## Stated goal:
Copy everything from the line containing "How do I perform: Click the 表・地図 table icon?" down to the line containing "[x=1194, y=69]", both included, without changing a character, and include nothing else from the material.

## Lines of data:
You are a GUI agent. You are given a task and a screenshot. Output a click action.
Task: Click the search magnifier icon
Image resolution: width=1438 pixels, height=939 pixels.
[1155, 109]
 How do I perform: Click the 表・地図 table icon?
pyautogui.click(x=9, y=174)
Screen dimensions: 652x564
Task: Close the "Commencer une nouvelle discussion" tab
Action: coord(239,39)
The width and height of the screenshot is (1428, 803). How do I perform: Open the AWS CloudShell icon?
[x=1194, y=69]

---

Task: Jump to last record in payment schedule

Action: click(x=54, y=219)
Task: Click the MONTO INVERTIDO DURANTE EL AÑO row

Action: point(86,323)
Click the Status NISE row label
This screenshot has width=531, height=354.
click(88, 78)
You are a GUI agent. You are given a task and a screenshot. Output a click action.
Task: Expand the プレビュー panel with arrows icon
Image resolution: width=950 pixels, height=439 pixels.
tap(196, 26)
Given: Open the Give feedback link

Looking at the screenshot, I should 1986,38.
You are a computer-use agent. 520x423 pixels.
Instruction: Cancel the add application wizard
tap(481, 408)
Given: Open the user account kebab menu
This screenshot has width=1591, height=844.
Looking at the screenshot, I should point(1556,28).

## Solution:
 How do I perform: Click the 表・地図 table icon?
pyautogui.click(x=9, y=174)
Screen dimensions: 652x564
Task: Close the "Commencer une nouvelle discussion" tab
Action: coord(239,39)
The width and height of the screenshot is (1428, 803). How do I perform: Open the AWS CloudShell icon?
[x=1194, y=69]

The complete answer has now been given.